An Ignorant person is one who is neither educated nor informed about a topic. Intelligent ignorance comes from someone who not only recognizes that they do not know about a topic but is also willing to live up to the fact instead of playing it off as if they were a walking copy of the Encyclopedia Britannica. Stupid people on the other hand are people that actually cannot learn, no matter how many times Darwinism tries to teach them their daily lessons. Please note the difference as most of the stories you hear about on television, the radio, or perhaps read about in one of the fantastic grocery store checkout line magazines are almost always about stupid people.
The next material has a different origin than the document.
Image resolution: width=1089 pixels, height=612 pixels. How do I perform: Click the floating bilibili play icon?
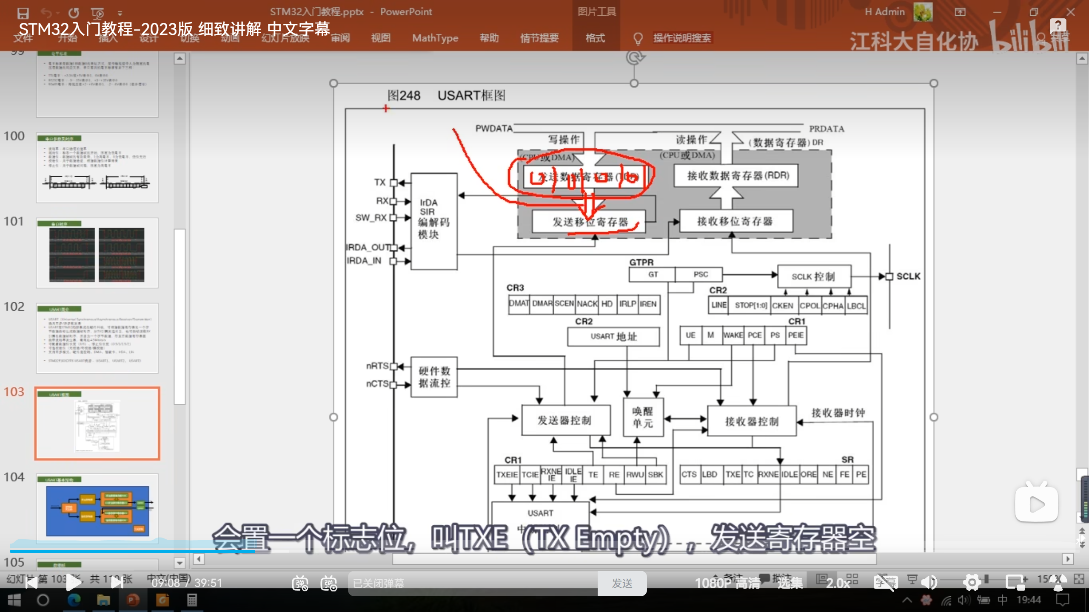[1036, 504]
So the zoo famous quotes of the day:
The same straw haired, single toothed, shallow gene pool reject of a mother said both of these too her two children who looked as if they could think of at least two things they’d rather be doing that sitting there with their mom, and one included each other.
- “Baboons and Monkeys are the same thing!”
- “Look at how ugly that Baboon is!”
This rather robust woman and her children argued for an entertaining 10 minutes about this:
- “I am telling you that is a bird!”
- “No it ain’t ma!”
- “Yes it is! Look its got wings!”
- “So Wings don’t mean it ain’t no bird!”
This one couple standing next to the Hippopotumus pool had a terribly ironic discussion regarding the hippos as both the couple and their children were the human equivalents of hippos:
- “They jus don wanna come out da water!”
- “Yea dey sure is slow ain’t dey!”
- “Yeah dey is slow and dumb! HAHAHAHAHA”
- “Stupid rhinos!”
As we walked through the zoo I found myself incredibly proud of the woman who read the sign that said “Do not walk in the road.” and pointed it out to her family. Think about that: I was proud that SOMEONE else besides my wife and I could read. What makes that worse was the amount of times I heard people say “I wonder what that animal is!?!?!” when they were standing next to a rather informative sign that said not only what it was but listed many of its characteristics. Simply put, as a species we are doomed. I wonder what a sign next to a paddock of humans would say - “Human Being. Stupid creature with the inability to realize that he is his own destruction.”
I woke up this morning, began making my son some homemade blueberry pancakes, when on the news they announced that George Carlin had passed away last night at the age of 71. Let me say that I loved George Carlin. I loved his attitude, his wit, his observational skills, and his delivery. Moreover, I would have loved to have had George with my family and I at the zoo yesterday just to listen him one last time. The material there wrote itself. Where ever you have gone George, know this: the world is a worse off place without you in it. I know this for a fact as the zoo sure as hell was.